Real-World Applications
Lotteries run entirely on combinations. Powerball asks you to match 5 numbers from 69 (order doesn't matter) plus 1 from 26. That's C(69,5) × 26 = 292,201,338 to 1 odds. A simpler 6/49 lottery has C(49,6) = 13,983,816 combinations, so jackpots roll over constantly. No "system" can change these odds.
The odds aren't in your favor.
Password security is all about permutations with repetition. An 8-character password using lowercase, uppercase, and digits has 62⁸ ≈ 218 trillion possibilities. Add special characters (95 total options) and you get 95⁸ ≈ 6.6 quadrillion. Each extra character multiplies your options by 62 or 95, which is why adding characters makes passwords so much stronger.
Sports use both. An NCAA bracket with 64 teams has 2⁶³ ≈ 9.2 quintillion possible outcomes. Fantasy lineup selection from a player pool uses combinations when everyone plays the same role, or permutations when positions differ.
Connection to Probability
Probability calculations depend on combinatorics when outcomes are equally likely. The formula P(event) = favorable outcomes / total outcomes needs accurate counting on both sides. Drawing 5 cards from a deck, the chance of getting all hearts is C(13,5) / C(52,5) = 1287 / 2,598,960 ≈ 0.0495%.
The birthday problem shows some unexpected results. In a group of just 23 people, there's better than 50% chance that two share a birthday. You calculate it with permutations: P(all different) = P(365,23) / 365²³. With 50 people, the odds of a shared birthday jump above 97%, way higher than most people guess.
Poker odds come down to counting combinations. A royal flush (10-J-Q-K-A of one suit) can happen in C(4,1) = 4 ways out of C(52,5) = 2,598,960 possible hands. That's about 0.000154%. A full house needs C(13,1) × C(4,3) × C(12,1) × C(4,2) = 3,744 ways, roughly 0.144%.
Common Mistakes to Avoid
- Mixing up permutations and combinations: Before calculating, ask yourself: "Is ABC different from CBA?" If a lottery draws numbers one at a time but only the final set matters for winning, that's still a combination—what matters is the context, not how the problem is worded.

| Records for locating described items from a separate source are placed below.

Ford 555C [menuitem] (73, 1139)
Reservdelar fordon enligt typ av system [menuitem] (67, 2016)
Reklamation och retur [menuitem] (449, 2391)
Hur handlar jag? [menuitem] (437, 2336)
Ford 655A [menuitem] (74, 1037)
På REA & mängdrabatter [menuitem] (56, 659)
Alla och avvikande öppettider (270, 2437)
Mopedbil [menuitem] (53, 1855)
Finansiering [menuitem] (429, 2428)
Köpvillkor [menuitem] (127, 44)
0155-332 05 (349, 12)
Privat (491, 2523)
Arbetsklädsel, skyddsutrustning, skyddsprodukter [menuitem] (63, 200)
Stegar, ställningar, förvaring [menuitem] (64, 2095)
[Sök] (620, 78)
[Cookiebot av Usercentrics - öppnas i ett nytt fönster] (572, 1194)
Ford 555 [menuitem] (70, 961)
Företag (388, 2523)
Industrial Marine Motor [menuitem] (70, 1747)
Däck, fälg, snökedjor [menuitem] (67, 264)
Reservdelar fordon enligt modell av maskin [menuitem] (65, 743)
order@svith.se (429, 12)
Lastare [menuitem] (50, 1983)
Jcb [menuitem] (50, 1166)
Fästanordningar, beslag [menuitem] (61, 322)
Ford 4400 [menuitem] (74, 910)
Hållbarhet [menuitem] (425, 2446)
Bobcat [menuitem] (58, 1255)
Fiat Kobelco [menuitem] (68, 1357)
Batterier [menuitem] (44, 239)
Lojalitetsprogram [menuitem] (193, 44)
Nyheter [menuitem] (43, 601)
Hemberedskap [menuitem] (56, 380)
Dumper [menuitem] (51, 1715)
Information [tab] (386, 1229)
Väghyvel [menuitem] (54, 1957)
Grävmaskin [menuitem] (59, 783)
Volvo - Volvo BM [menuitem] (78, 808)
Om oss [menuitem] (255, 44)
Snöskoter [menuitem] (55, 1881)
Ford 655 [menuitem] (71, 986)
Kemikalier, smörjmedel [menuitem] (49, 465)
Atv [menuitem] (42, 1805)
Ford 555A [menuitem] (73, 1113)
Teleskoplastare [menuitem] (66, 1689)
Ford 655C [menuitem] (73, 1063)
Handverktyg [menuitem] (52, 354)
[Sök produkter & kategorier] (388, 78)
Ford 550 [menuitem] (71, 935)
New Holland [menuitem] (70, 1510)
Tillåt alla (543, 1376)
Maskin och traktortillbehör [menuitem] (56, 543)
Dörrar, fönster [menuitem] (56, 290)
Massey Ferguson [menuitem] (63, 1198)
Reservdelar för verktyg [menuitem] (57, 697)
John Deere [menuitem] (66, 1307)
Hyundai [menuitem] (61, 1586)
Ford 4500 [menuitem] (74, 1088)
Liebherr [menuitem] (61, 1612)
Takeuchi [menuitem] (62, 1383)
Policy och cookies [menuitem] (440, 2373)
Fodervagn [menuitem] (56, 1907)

- Forgetting that 0! = 1: Both P(n,0) = 1 and C(n,0) = 1 rely on this. There's exactly one way to arrange zero items (do nothing) and one way to select zero items (select none). The formulas only give correct answers when 0! = 1.
- Computing full factorials before dividing: For P(100,3), just calculate 100 × 99 × 98 directly. Don't try to compute 100!/97! with huge intermediate values. Use symmetry too: C(100,97) = C(100,3), so pick the smaller r.
- Assuming repetition is or isn't allowed: A "4-digit code with distinct digits" gives P(10,4) = 5,040. A "4-digit code" allowing repetition gives 10⁴ = 10,000. Always check whether replacement is permitted before picking a formula.